Quick check (pause video here!)

  1. MCQ. In maximum likelihood, which of the following is treated as a function argument?

      1. The data \(\mathcal{D}\)
      1. The parameters \(\theta\)
      1. The model class (e.g. “all Gaussians”)
      1. The learning rate
  2. Numeric. We flip a coin \(n = 10\) times and observe \(k = 7\) heads. What is the MLE \(\hat p\) for the probability of heads?

  3. MCQ. Which statement about log‑likelihood is correct?

      1. Taking logs changes which parameter maximizes likelihood.
      1. Log‑likelihood is always negative, so it cannot be used for model comparison.
      1. Maximizing log‑likelihood is equivalent to maximizing likelihood.
      1. Log‑likelihood does not depend on the data.
  4. Short answer. Name one threat to using MLE in a real ML system and how you would detect it.

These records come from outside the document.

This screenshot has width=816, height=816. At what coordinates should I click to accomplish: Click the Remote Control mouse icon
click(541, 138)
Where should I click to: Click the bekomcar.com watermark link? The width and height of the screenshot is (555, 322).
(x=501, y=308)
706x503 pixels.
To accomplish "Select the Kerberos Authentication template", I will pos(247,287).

Properties of MLE (in one breath)

Under mild regularity conditions (IID data, well‑behaved model family), MLEs have powerful theoretical guarantees:

  • Consistency. As \(n \to \infty\), \(\hat\theta_{\text{MLE}}\) converges in probability to the true parameter \(\theta^\star\) (if the model is correctly specified).
  • Asymptotic normality. For large \(n\), \[\hat\theta_{\text{MLE}} \approx \mathcal{N}\!\big(\theta^\star,\; I(\theta^\star)^{-1}/n\big),\] where \(I(\theta^\star)\) is the Fisher information.
  • Efficiency (asymptotic). Among a broad class of reasonable estimators, MLE attains the smallest possible variance in large samples.
  • Invariance. If \(\hat\theta\) is the MLE of \(\theta\) and \(\phi = g(\theta)\) is a one‑to‑one reparameterization, then \(g(\hat\theta)\) is the MLE of \(\phi\).

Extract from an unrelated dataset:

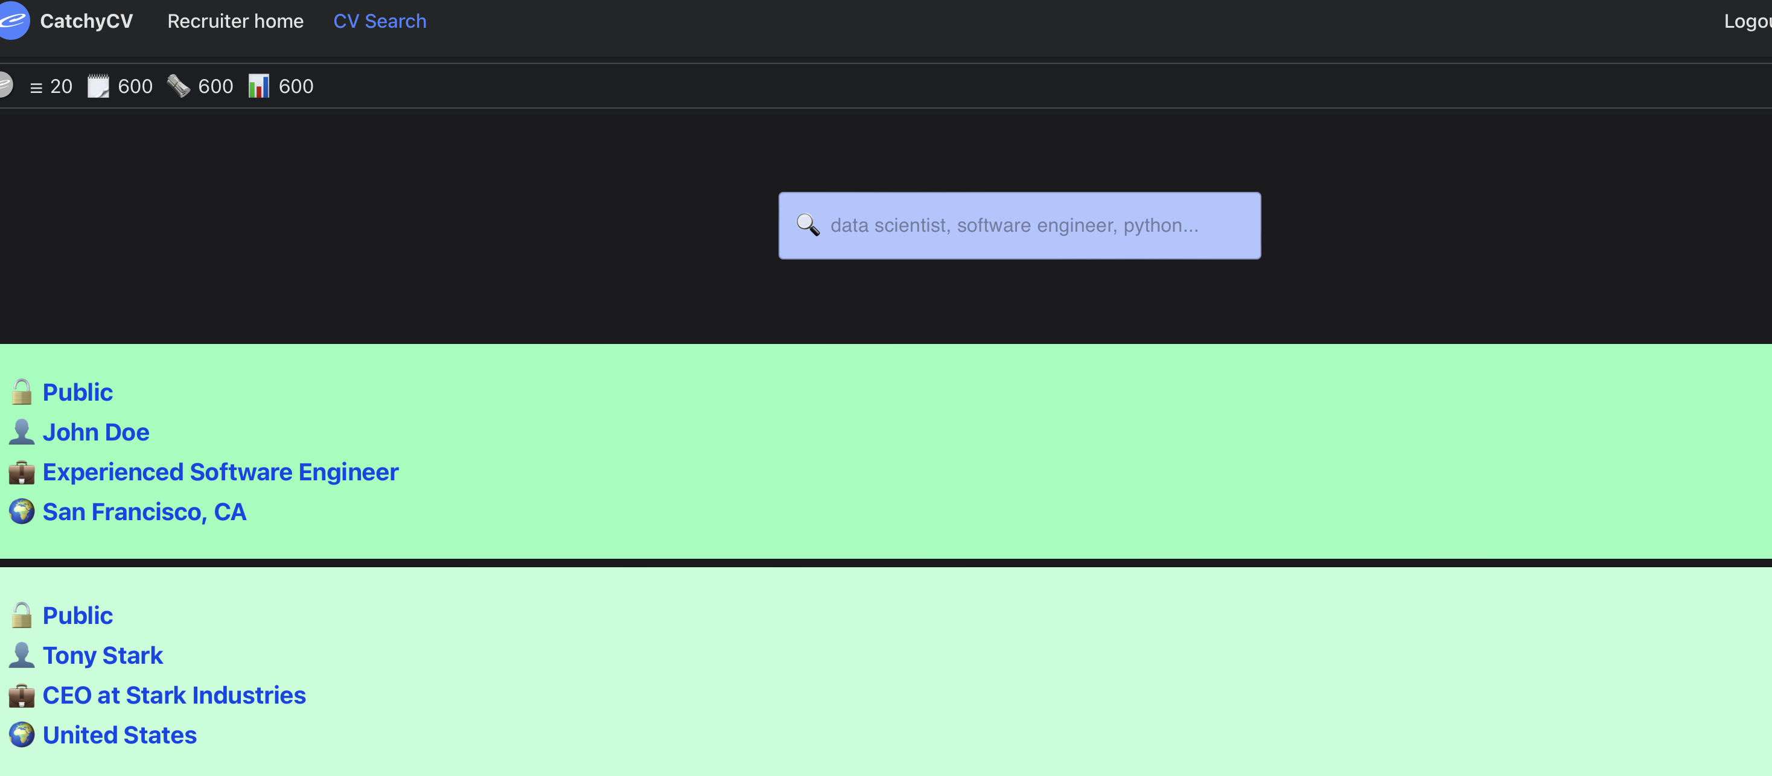Click the briefcase icon beside Experienced Software Engineer
This screenshot has height=776, width=1772.
[x=21, y=472]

We won’t prove these results in this module, but they explain why MLE is a default choice in many statistics and ML pipelines.

Summary

  • Likelihood scores how compatible a parameter choice is with observed data.
  • MLE chooses parameters that maximize log‑likelihood, often matching familiar empirical statistics:
    • Bernoulli: mean of 0/1 outcomes,
    • Gaussian: sample mean and variance (with \(1/n\)).
  • In practice we evaluate models via held‑out NLL / cross‑entropy, respecting the ML pipeline:
    • clean splits, baselines, and clear decision contexts.
  • MLE is powerful but fragile if the DGP, model, or data pipeline are wrong → always look for severe tests and replication.